** Data to examine follows **

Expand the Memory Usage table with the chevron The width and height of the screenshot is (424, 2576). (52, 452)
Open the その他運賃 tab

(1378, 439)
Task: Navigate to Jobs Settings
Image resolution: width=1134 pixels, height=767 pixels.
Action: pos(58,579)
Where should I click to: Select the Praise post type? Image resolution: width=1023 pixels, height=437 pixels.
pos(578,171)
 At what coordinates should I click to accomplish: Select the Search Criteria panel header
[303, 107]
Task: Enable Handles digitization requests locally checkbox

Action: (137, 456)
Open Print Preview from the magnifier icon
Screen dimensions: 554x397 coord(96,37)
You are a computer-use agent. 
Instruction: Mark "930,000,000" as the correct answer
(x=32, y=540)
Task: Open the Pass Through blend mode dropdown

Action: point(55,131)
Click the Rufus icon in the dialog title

** End of Data to examine **

> _What needs to be done_:
Would you print all of the records exactly as they were given?

> _Task output_:
Expand the Memory Usage table with the chevron The width and height of the screenshot is (424, 2576). (52, 452)
Open the その他運賃 tab

(1378, 439)
Task: Navigate to Jobs Settings
Image resolution: width=1134 pixels, height=767 pixels.
Action: pos(58,579)
Where should I click to: Select the Praise post type? Image resolution: width=1023 pixels, height=437 pixels.
pos(578,171)
 At what coordinates should I click to accomplish: Select the Search Criteria panel header
[303, 107]
Task: Enable Handles digitization requests locally checkbox

Action: (137, 456)
Open Print Preview from the magnifier icon
Screen dimensions: 554x397 coord(96,37)
You are a computer-use agent. 
Instruction: Mark "930,000,000" as the correct answer
(x=32, y=540)
Task: Open the Pass Through blend mode dropdown

Action: point(55,131)
Click the Rufus icon in the dialog title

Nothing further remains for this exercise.